[start Information provided]

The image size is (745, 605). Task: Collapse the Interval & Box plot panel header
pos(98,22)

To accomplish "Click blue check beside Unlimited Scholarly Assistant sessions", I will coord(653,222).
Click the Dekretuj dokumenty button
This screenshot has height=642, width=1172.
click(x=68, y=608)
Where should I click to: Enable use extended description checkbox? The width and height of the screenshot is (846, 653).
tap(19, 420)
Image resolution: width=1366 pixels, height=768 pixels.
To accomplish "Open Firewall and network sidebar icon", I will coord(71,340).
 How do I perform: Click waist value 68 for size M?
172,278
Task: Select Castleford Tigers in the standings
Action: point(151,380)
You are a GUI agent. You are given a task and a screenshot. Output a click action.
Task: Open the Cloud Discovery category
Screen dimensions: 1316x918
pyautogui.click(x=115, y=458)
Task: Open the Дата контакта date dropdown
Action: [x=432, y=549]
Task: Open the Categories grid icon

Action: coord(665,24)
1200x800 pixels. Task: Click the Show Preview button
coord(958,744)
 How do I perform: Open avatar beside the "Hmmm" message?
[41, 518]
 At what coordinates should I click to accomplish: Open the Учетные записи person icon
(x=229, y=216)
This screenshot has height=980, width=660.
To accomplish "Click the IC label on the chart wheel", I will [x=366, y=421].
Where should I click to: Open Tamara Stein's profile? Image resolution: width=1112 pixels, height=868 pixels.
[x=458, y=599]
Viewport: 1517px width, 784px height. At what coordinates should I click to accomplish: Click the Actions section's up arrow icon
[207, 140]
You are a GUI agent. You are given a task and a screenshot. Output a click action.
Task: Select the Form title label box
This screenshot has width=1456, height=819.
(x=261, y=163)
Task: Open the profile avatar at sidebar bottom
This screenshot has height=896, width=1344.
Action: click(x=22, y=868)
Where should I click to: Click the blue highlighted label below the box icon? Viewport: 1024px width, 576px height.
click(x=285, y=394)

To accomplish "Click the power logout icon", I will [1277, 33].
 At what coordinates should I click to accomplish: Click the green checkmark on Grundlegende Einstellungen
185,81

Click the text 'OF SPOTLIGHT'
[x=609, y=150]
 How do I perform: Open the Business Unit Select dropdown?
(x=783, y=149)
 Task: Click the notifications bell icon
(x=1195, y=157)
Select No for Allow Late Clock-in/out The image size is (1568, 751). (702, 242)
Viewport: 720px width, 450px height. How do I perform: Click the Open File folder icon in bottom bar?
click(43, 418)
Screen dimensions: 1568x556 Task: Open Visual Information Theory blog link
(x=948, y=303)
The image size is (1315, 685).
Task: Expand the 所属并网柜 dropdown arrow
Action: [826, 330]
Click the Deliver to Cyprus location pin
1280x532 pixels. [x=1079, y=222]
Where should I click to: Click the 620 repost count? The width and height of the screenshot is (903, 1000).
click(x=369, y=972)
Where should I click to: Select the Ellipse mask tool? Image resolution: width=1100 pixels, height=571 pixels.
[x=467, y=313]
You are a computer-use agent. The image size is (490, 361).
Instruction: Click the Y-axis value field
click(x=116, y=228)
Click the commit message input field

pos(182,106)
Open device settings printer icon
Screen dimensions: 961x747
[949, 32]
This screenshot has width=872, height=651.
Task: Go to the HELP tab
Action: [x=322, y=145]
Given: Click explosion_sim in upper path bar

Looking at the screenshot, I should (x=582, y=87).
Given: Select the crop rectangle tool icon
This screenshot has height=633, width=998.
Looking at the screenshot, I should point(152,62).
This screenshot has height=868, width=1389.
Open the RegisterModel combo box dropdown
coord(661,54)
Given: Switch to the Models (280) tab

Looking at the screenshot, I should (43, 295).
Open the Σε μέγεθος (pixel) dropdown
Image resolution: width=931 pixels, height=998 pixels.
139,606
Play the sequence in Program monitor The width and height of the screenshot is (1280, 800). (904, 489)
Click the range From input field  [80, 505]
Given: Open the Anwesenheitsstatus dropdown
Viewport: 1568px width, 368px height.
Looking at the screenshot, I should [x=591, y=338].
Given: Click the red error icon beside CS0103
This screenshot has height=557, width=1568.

[end Information provided]

**Work instructions:** Return every line of the entries above that contains the word "avatar", matching case exactly.

**Result below:**
 How do I perform: Open avatar beside the "Hmmm" message?
Task: Open the profile avatar at sidebar bottom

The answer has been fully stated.